_Prompt:_ The answer must be every line from the listing that holds the string "near".

_Data for this task:_
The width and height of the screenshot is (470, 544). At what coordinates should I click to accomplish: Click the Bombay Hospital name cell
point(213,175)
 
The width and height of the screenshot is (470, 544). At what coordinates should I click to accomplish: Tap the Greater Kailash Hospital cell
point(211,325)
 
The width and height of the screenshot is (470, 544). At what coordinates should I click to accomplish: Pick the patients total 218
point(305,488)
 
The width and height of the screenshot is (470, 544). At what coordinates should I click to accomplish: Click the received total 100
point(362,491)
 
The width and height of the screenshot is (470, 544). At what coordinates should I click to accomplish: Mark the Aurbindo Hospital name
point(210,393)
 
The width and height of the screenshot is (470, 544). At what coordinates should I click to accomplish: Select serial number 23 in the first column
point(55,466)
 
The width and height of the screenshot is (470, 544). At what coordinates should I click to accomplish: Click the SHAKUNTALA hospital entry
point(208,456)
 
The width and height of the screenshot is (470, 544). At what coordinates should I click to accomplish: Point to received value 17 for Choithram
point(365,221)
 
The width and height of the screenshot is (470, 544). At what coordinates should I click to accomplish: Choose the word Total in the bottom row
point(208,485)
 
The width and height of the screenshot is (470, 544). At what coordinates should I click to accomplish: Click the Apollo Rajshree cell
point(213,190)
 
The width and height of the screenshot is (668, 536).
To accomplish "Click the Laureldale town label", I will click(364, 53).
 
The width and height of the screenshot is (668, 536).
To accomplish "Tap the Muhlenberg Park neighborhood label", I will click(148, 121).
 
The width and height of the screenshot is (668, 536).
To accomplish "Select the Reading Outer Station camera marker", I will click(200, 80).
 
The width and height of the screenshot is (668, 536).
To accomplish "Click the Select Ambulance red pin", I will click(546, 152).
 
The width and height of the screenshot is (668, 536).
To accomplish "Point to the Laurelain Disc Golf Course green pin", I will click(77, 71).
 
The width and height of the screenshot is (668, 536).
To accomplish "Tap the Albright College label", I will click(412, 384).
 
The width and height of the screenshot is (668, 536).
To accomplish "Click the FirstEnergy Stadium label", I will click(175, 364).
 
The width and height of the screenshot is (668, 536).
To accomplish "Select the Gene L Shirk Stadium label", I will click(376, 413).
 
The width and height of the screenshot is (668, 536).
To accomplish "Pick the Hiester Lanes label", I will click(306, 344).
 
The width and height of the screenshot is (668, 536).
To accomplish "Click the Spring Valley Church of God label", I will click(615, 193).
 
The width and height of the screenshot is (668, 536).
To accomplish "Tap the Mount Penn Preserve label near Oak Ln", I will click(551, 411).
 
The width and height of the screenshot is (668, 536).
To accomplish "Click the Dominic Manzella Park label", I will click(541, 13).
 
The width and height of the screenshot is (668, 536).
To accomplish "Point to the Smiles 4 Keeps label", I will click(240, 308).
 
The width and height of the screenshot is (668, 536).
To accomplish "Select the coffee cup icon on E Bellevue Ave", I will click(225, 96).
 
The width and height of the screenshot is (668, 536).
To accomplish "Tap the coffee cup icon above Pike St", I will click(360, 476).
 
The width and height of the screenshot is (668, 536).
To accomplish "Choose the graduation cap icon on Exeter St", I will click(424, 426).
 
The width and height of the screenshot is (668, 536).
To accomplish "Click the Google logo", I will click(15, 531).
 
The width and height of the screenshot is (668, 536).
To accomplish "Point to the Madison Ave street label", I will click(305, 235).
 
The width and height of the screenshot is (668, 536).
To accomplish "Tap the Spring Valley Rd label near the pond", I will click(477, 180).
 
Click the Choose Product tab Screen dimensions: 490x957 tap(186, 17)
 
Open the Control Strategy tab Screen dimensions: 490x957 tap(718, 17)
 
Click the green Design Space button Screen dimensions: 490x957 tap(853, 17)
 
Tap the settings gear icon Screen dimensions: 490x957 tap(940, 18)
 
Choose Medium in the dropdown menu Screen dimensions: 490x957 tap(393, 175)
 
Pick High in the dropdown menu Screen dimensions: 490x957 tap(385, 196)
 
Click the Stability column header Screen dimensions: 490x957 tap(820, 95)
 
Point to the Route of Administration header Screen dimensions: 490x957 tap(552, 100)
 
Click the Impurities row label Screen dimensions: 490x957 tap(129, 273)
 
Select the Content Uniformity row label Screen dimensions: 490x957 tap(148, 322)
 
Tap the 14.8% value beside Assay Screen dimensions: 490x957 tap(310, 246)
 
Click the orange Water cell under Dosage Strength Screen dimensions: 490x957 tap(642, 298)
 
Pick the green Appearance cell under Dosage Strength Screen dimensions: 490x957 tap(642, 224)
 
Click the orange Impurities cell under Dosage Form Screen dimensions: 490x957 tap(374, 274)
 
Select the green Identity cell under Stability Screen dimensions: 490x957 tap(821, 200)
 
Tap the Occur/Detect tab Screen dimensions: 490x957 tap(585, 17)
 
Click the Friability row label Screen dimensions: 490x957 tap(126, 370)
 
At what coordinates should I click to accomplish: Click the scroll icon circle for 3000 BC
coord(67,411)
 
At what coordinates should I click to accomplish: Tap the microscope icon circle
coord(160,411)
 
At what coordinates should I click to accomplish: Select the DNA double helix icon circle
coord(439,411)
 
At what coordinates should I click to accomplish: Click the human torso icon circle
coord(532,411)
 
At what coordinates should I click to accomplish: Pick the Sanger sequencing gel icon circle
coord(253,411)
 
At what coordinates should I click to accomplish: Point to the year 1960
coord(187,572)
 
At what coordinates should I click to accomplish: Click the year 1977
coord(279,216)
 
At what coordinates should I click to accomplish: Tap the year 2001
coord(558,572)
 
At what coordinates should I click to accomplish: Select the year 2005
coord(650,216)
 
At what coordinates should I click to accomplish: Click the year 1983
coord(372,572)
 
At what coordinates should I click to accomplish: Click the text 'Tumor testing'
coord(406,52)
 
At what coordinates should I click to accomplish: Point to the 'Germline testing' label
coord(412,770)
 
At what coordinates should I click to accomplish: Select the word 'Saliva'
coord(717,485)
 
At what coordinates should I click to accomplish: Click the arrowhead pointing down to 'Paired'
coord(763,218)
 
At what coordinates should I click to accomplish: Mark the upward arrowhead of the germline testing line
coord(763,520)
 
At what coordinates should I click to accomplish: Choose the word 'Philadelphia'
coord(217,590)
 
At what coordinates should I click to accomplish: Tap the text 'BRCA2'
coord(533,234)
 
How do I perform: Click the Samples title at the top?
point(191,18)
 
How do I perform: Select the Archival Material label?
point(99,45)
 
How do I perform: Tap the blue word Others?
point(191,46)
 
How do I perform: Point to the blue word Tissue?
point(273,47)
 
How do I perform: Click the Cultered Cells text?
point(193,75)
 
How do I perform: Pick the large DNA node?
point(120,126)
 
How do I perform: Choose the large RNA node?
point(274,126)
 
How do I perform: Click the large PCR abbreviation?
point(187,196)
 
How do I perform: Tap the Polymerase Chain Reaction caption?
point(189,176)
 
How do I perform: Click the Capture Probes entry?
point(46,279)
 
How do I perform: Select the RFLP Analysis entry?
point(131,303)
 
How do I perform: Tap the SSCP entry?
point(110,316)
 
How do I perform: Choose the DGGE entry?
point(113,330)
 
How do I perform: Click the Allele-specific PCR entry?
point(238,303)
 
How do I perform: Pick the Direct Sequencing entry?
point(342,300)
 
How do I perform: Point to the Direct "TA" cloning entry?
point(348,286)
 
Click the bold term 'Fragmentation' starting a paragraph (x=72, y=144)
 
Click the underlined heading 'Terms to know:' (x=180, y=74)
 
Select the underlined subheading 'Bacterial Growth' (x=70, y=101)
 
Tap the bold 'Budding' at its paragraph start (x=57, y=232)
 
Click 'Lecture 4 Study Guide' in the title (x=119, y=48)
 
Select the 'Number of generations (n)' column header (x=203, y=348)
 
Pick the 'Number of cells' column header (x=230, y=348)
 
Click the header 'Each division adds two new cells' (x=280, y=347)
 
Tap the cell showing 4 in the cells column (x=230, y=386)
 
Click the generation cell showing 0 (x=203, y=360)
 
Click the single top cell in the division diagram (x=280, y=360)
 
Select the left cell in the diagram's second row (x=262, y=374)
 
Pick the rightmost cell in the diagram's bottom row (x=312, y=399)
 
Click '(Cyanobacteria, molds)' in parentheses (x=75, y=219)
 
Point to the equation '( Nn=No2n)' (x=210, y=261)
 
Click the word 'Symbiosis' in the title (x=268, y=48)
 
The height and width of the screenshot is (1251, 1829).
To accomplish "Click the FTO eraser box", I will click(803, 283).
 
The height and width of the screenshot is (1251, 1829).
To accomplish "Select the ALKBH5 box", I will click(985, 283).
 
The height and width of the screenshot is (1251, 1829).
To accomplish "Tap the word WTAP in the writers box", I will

_Finished task:_
To accomplish "Tap the Mount Penn Preserve label near Oak Ln", I will click(551, 411).
To accomplish "Tap the Spring Valley Rd label near the pond", I will click(477, 180).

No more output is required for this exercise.